■ **PAGE EXTRACT**
Jackie December 29, 2016
The Kennedy dynasty is so shrouded in idolization that hardly a thing about them feels real anymore. In the five decades since John F. Kennedy’s assassination, so many components of his life, along with the lives of his family and those closest to him, have become so thoroughly mythologized within popular culture that they seem to have existed on a planet all their own, a planet where tragedy is rose-colored and where hardship and flaw stands behind success, style, and legend. You live famously and you die famously and it turns out to be hopeless to escape the widespread idealization that comes and goes with the public’s impression of you.
Cinematic history has proven that bringing the family’s legacy back down to Earth for the sake of entertaining fictionalization is a daunting, and oftentimes impossible to reach, feat. Most undertakings have preferred to focus on all things assassination oriented — likely because storytelling is generally able to be logistically tighter — with mostly television movies (2013’s Killing Kennedy) and miniseries’ (1983’s Kennedy and 2011’s The Kennedys) more willing to attempt to delve into the intimacies of the lives of JFK and his cohorts either because of drastically lowered expectations or because of the extra padding provided for storytelling.
So consider Pablo Larraín’s Jackie to be the very first masterpiece utilizing the Kennedys as its human targets. For once, all-consuming is not just the personas of those immersed in the perceived-to-be short-lived world of early 1960s presidential glamour. Riveting, too, is the film’s study of the disconnect that rests between the perception of the outsider and the perception of the self when they’re intertwined with international fame and, later, trauma and tragedy. With the entirety of the movie spent in the aftermath of a crisis, every moment is cloaked in the kind of corporeal bereavement that keeps its characters, and sometimes us, so fragile that an emotional breaking point is near constantly waiting to be pushed past. The world is perpetually closing in, crashing down.

■ **GIVEN DATA**
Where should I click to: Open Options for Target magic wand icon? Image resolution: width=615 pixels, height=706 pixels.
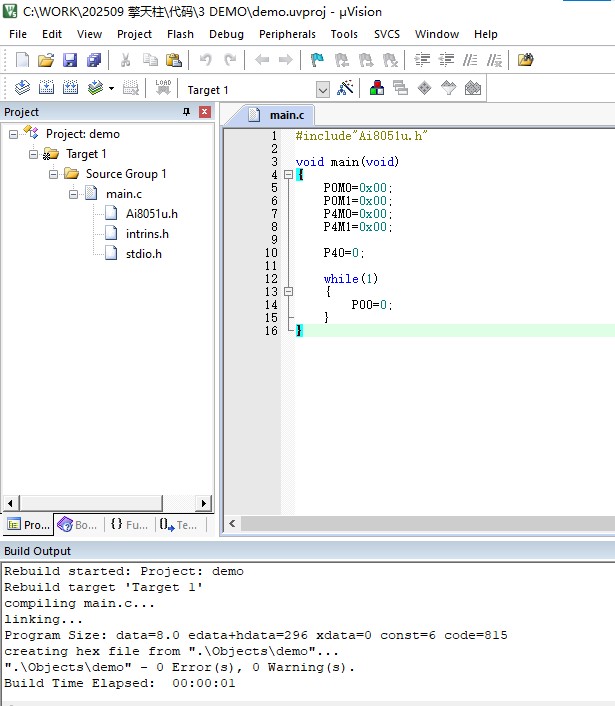pos(345,89)
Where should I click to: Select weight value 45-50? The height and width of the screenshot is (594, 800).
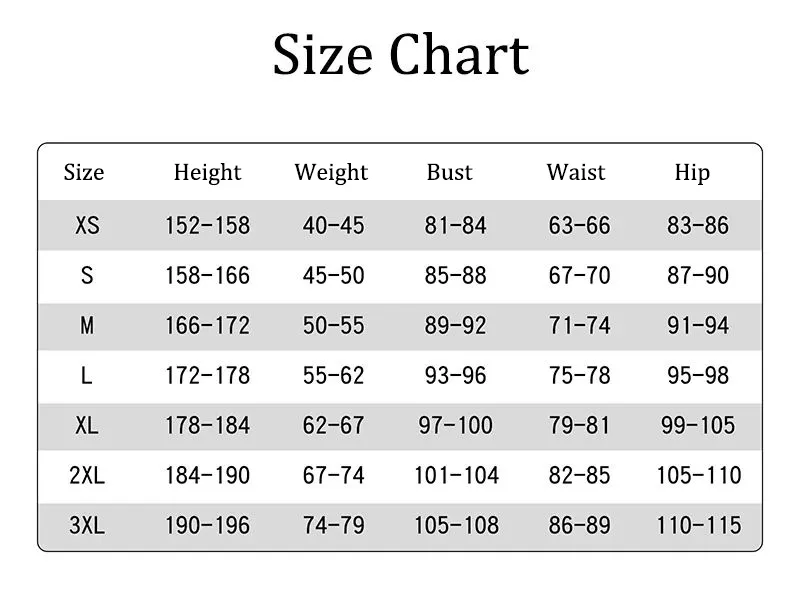point(333,276)
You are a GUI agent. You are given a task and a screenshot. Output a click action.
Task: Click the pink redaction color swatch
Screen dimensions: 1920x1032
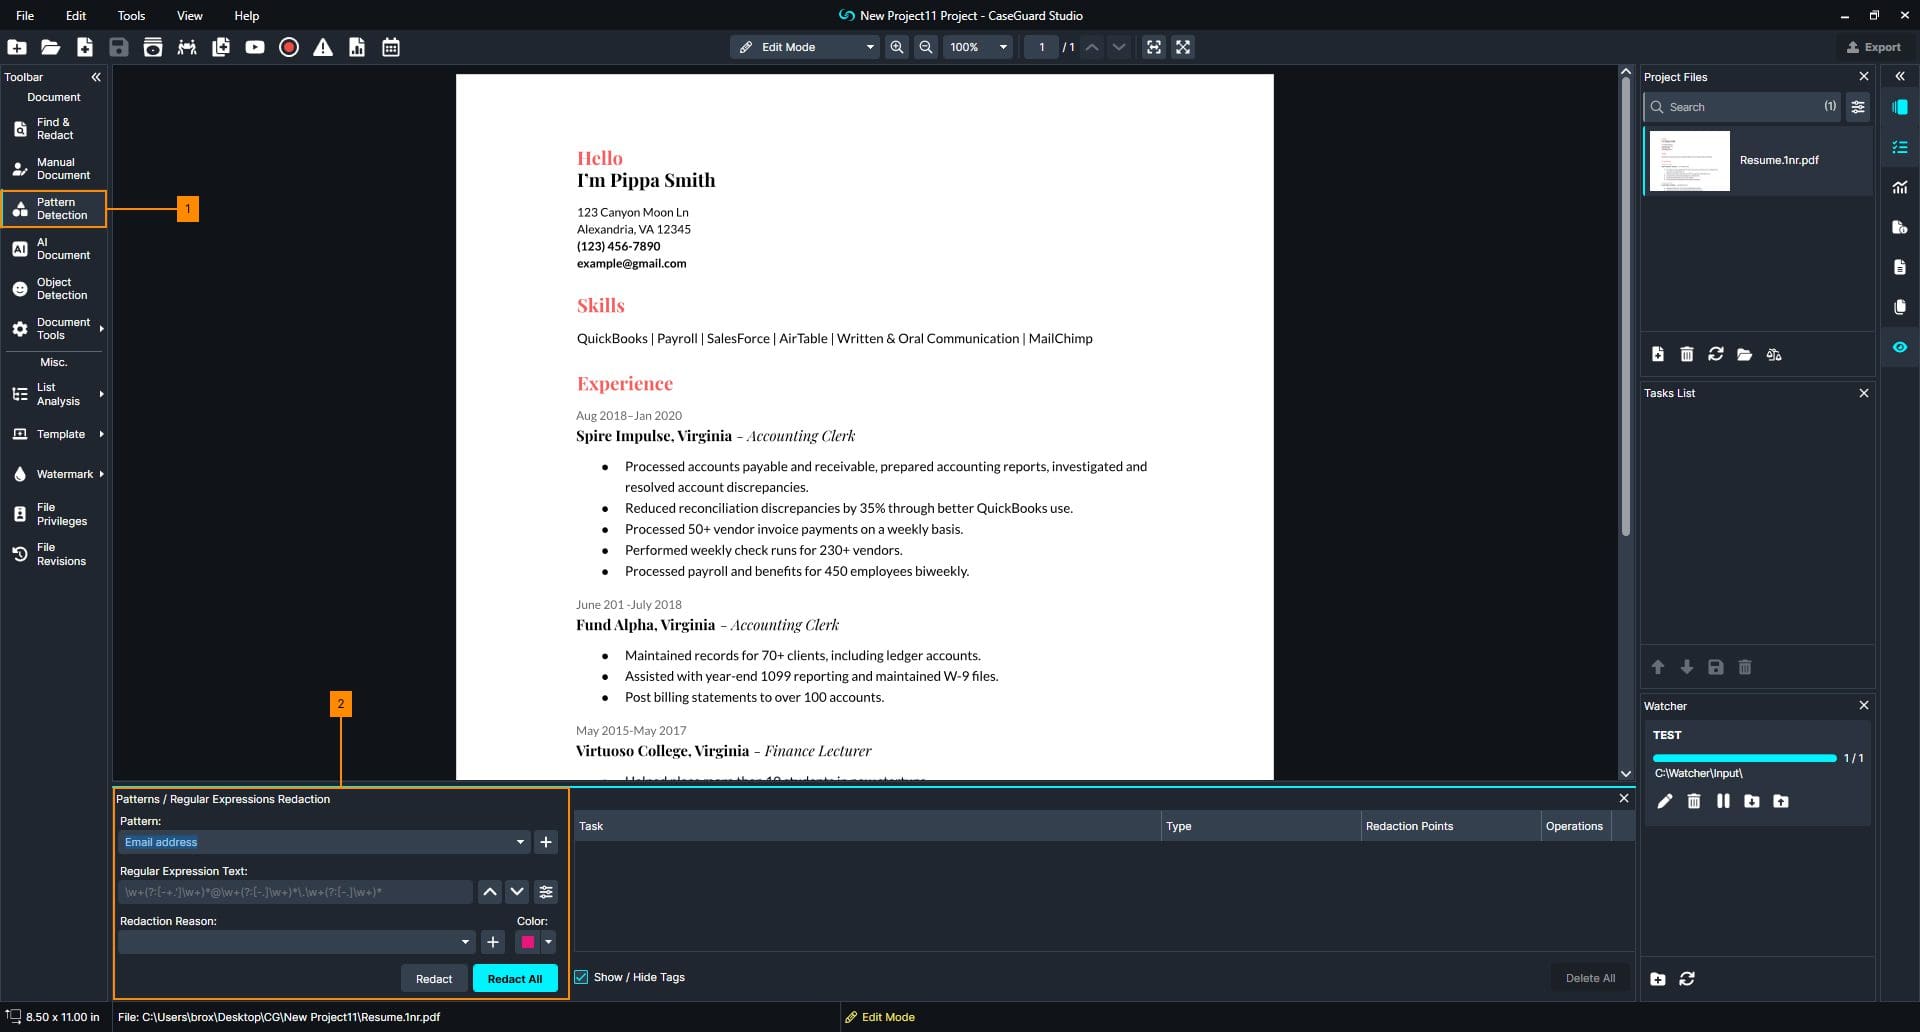[x=528, y=942]
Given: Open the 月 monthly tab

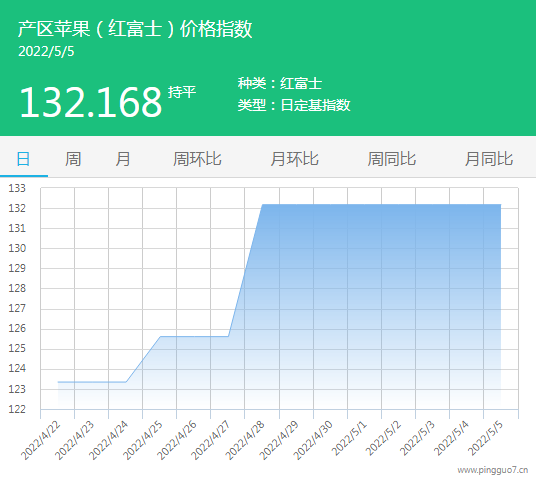Looking at the screenshot, I should (x=123, y=159).
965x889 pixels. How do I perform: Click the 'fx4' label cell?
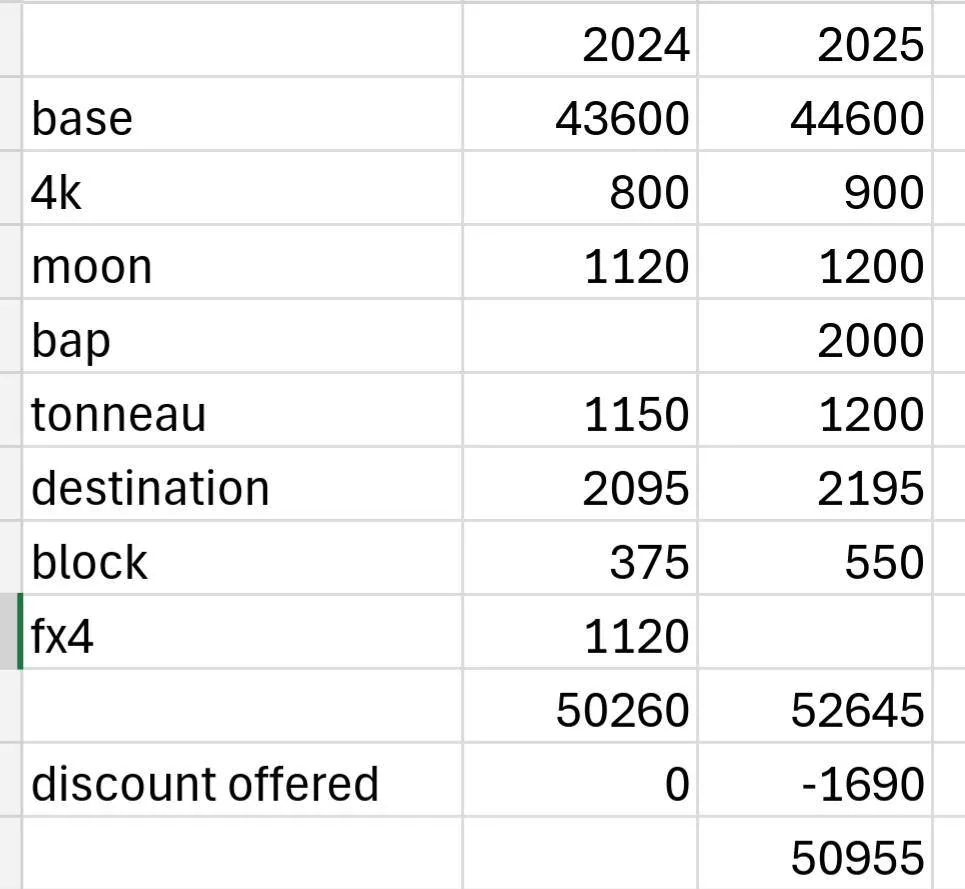(242, 632)
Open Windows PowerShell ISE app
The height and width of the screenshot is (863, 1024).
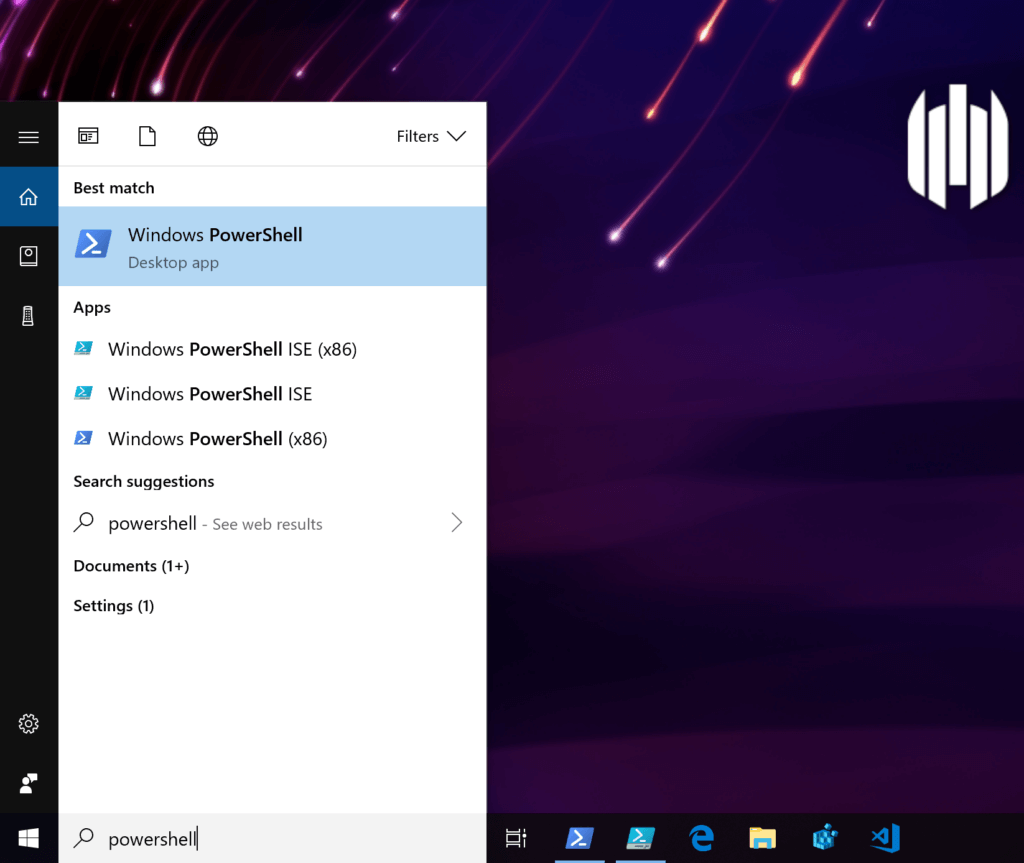click(210, 394)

■ **TO-DO LIST**
• A. Answer from the Jackie review:
(i) Who made the film Jackie?
(ii) In what year did the television movie Killing Kennedy come out?
(iii) Which two Kennedy miniseries does the review name?
• B. Please transcribe every line of the listing word for word, leaving the pictures out.
The review and the listing come from unrelated sources.

■ **OUTPUTS BY TASK**
• A.
(i) Pablo Larraín
(ii) 2013
(iii) Kennedy (1983) and The Kennedys (2011)

• B.
Where should I click to: Open Options for Target magic wand icon? Image resolution: width=615 pixels, height=706 pixels.
pos(345,89)
Where should I click to: Select weight value 45-50? The height and width of the screenshot is (594, 800).
point(333,276)
You are a GUI agent. You are given a task and a screenshot. Output a click action.
Task: Click the pink redaction color swatch
Screen dimensions: 1920x1032
[x=528, y=942]
Given: Open the 月 monthly tab

Looking at the screenshot, I should (x=123, y=159).
965x889 pixels. How do I perform: Click the 'fx4' label cell?
(242, 632)
Open Windows PowerShell ISE app
The height and width of the screenshot is (863, 1024).
click(210, 394)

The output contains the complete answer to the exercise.